As a young man, Whitehead recognized the truths in the way the character was drawn and the pressures he is forced to confront. “Adam is being opened up to the world around him,“ he says. “All the wonder as well as all the bad things that face him are things most teenagers can relate to. That was an interesting theme to explore. Being a teenager is often talked about as the best time of your life but no one really talks about the craziness of it all, how you’re suddenly expected to be grown up and how overwhelming it all is.”
It was also, says Whitehead, a joy to savor the elegance of Ian McEwan‘s writing. “The way Ian writes is so vivid and descriptive of the characters, and the setting of the whole story is so rich,“ he says. “He uses one word where another writer might use twenty – his writing is very precise so when you read it every word is meant to be there.”
Novelist, playwright and screenwriter Ian McEwan was born in Aldershot, England.
He studied at the University of Sussex, where he received a BA degree in English Literature in 1970, before receiving an MA degree in English Literature from the University of East Anglia.

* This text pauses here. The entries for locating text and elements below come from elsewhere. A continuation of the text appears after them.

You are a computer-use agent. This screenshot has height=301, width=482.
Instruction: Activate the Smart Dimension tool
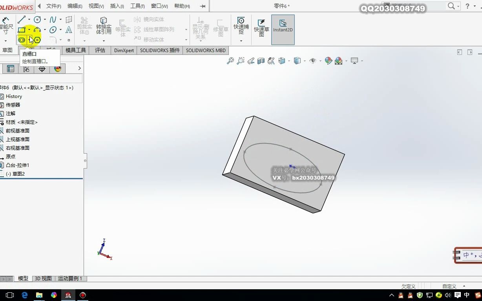click(x=6, y=23)
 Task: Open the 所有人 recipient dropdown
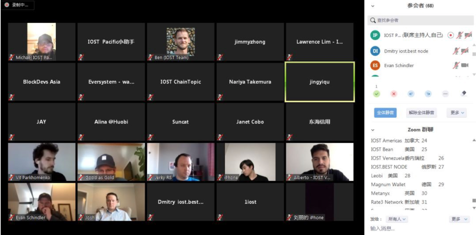397,219
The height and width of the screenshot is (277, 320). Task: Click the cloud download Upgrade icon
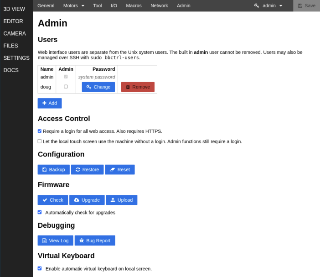(x=77, y=200)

In 2012 the University of Sussex presented McEwan with its 50th Anniversary Gold Medal in recognition of his contributions to literature.
McEwan’s works have earned him worldwide critical acclaim. He won the Somerset Maugham Award in 1976 for his first collection of short stories First Love, Last Rites; the Whitbread Novel Award (1987) and the Prix Fémina Étranger (1993) for The Child In Time; and Germany’s Shakespeare Prize in 1999. He is also the recipient of The Helmerich Award (2010) and The Jerusalem Prize (2011). McEwan is a Fellow of the Royal Society of Literature, the Royal Society of Arts and the American Academy of Arts and Sciences. He was awarded a CBE in 2000.

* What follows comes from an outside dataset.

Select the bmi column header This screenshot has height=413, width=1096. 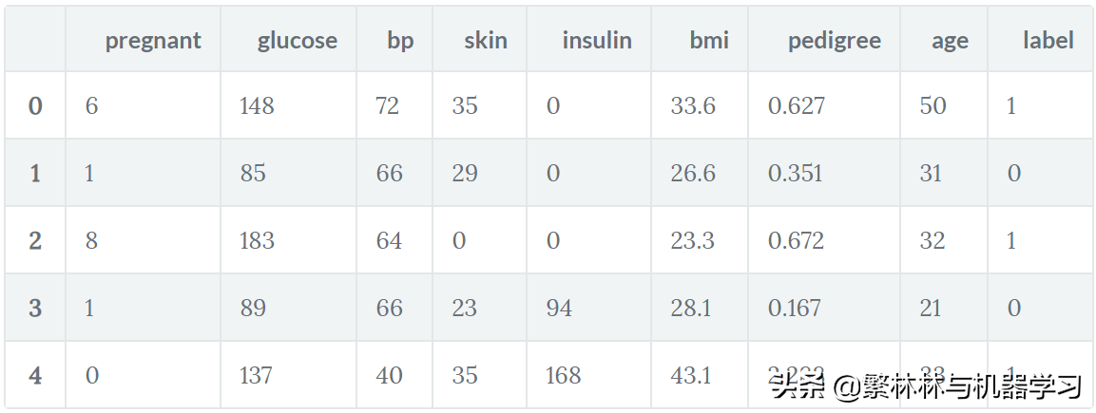coord(709,41)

McEwan has been nominated for the Man Booker Prize for Fiction six times, winning the award for Amsterdam in 1998. His novel Atonement received the WH Smith Literary Award (2002), National Book Critics’ Circle Fiction Award (2003), Los Angeles Times Prize for Fiction (2003), and the Santiago Prize for the European Novel (2004). In 2006, he won the James Tait Black Memorial Prize for his novel Saturday.

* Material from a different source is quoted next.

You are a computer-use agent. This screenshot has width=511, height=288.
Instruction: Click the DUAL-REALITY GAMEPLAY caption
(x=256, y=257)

McEwan’s work has been adapted for the screen to great acclaim. The Cement Garden won the Silver Bear at Berlin in 1993, and was followed by Enduring Love (2004) and Oscar award-winning Atonement (2007). Sweet Tooth, McEwan’s 2012 novel, is currently in development as a feature film. His own feature film adaptation of On Chesil Beach finished shooting earlier this year starring Saoirse Ronan and Billy Howle and is currently in post-production. A television adaptation of The Child in Time, starring Benedict Cumberbatch, will be broadcast later this year.
McEwan’s most recent novel Nutshell was published in 2016 to critical acclaim.